Magna Mater meets The Birth Journey

In der Vorbereitung von Magna Mater kontaktierte mich Patricia Bargenda mit ihrer großartigen Idee. Ihre Vision: ein buntes, fröhliches und kraftvolles Schwangerschaftsmagazin, das informiert, inspiriert und vernetzt. Und das helfen will, Geburt für Mütter u n d Babys wieder zu einem schönen Erlebnis zu machen.

The Birth Journey Magazin kommt monatlich als digitales Magazin ganz bequem per Newsletter in die Mailbox. Und das vor allem: kostenfrei. Experten schreiben über ihr Kernthema und zeigen Wege, dem eigenen Körper und der Seele Gutes zu tun in dieser besonderen und vor allem sensiblen und sensitiven Zeit im Leben.

Mein zweiter Sohn war gerade frisch geschlüpft, als Patricia mich um einen Artikel für das Magazin bat und schnell war klar: es geht ums Wochenbett. Aus meinen Erfahrungen nach der ersten Geburt und der Begleitung von vielen, vielen Müttern weiß ich, dass es kaum ein Thema gibt, was so dermaßen unterschätzt wird, wie die Zeit nach der Geburt. Und dass diese Zeit drastisch nachwirken kann – im stärkenden aber auch im schwächenden Sinne.

„Die hoch sensible Phase von Schwangerschaft, Geburt und Wochenbett bietet großes Entwicklungspotential auf der persönlichen und spirituellen Ebene. Gleichzeitig ist diese Zeit sowohl beim Baby als auch bei der Mutter sehr störanfällig. Die Mutter hat dabei die Verantwortung und das Recht, Stress und Störquellen zu erkennen und zu eliminieren. Als Mutter können wir unsere eigenen Bedürfnisse und die unseres Babys selbst am besten einschätzen. Für deren Erfüllung treten wir selbst ein, es macht nämlich sonst kein anderer. Dafür holen wir uns tatkräftige Unterstützung von einer Person unseres Vertrauens.
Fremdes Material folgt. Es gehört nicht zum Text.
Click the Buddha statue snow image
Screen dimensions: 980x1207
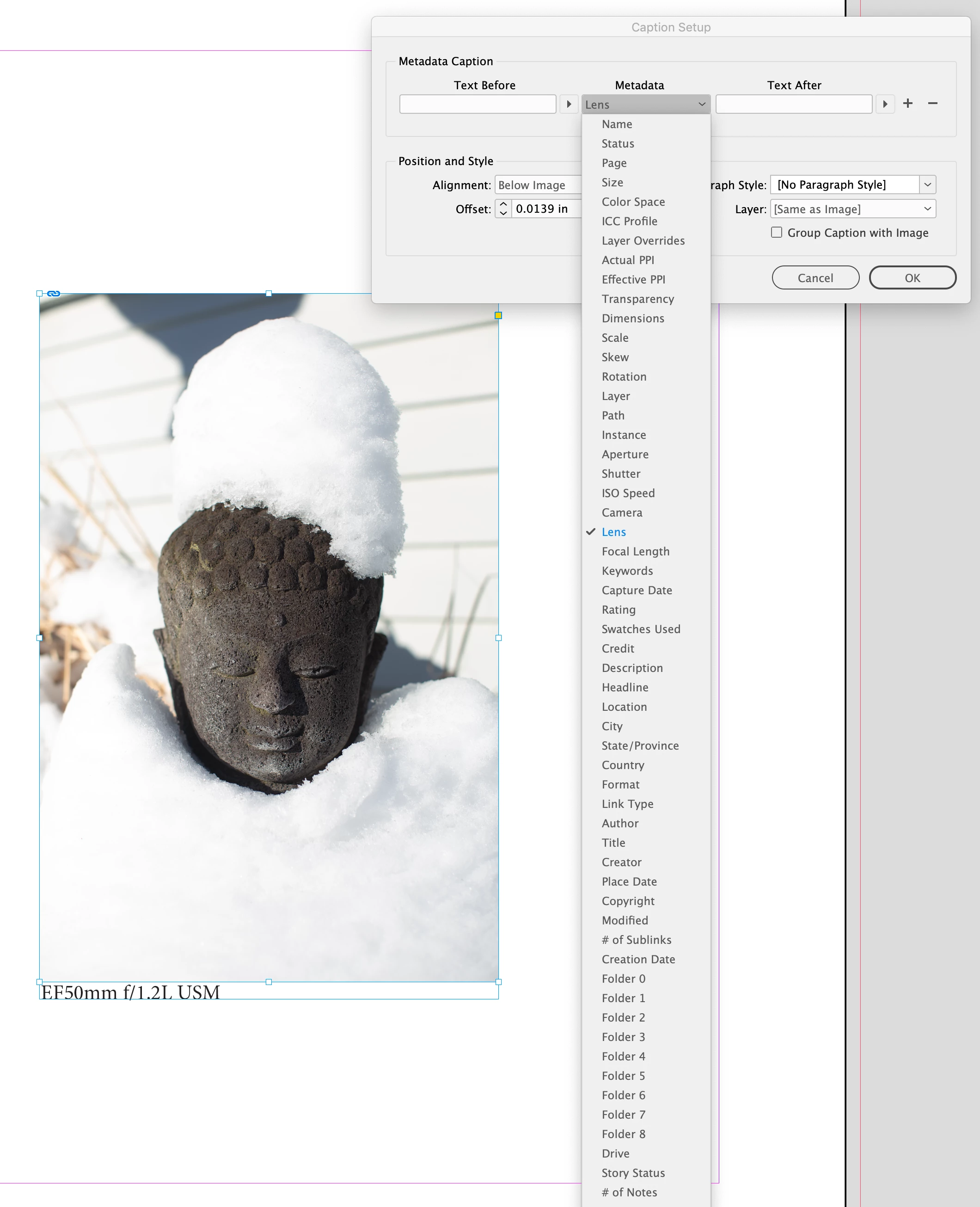tap(269, 637)
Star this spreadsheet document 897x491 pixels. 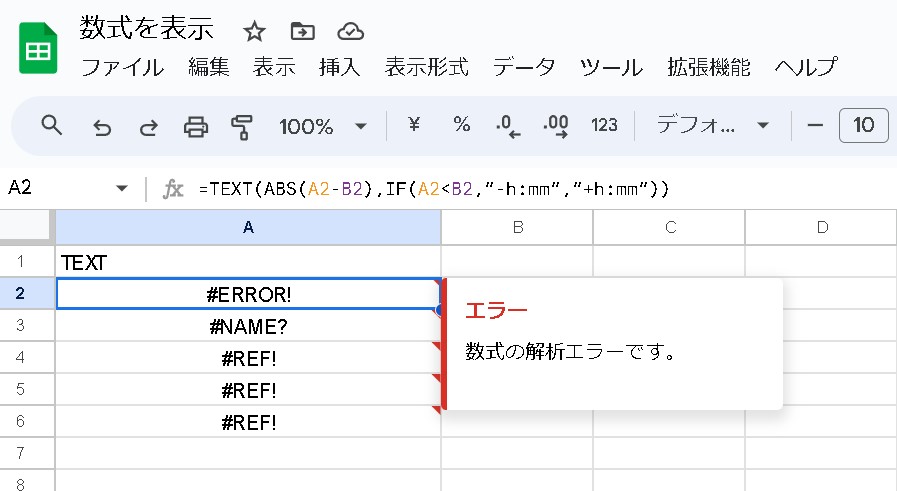(254, 31)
Als Begleiter, Freunde, Familienmitglieder können wir die Mutter-Kind-Einheit bei der Erfüllung dieser Bedürfnisse unterstützen, um ihr achtsam und fürsorglich beim Ankommen zu helfen.“ Den ganzen Artikel findest Du hier.

Und jetzt interessiert mich noch:

Was hat Dir im Wochenbett geholfen? Was würdest Du beim nächsten Mal anders machen? Teile es gerne mit uns in den Kommentaren.

Bis dahin alles Liebe,
Isabel

2 Kommentare

  1. Hallo Isabel,
    ein toller Impuls zum Nachdenken und ein schöner Feiertagsartikel.
    In den ersten Tagen nach der Geburt meines Sohnes habe ich viel Unterstützung aus dem engsten Umfeld erfahren. Uns wurde vor allem die Aufgabe des täglichen Kochens abgenommen. Das war eine große Hilfe! Rückblickend hätte ich das ein oder andere anders gemacht, wie z.B. hätte ich eine Haushaltshilfe gut gebrauchen können um mir noch mehr Zeit für den neuen Erdankömmling zu nehmen. Und zu guter letzt hätte ich mir selbst mehr Ruhe und Erholung gönnen können – das lag aber ganz an mir, da ich nach neun Monaten endlich wieder meinen Körper für mich hatte und es kaum abwarten konnte wieder sportlich aktiv zu sein.

    • Isabel Falconer

      Liebe Alexandra,
      mit der Nahrung sprichst Du ein wichtiges Thema an. Toll, dass Ihr so gut unterstützt wurdet! Die Haushaltshilfe für frisch Entbundene haben Ätzte und Krankenkassen leider noch nicht so recht auf dem Schirm, dabei wäre es so wichtig. Dass Du Dich nach 9 Monaten wieder darauf gefreut hast, Herrin über Deinen Körper zu sein, kann ich gut verstehen!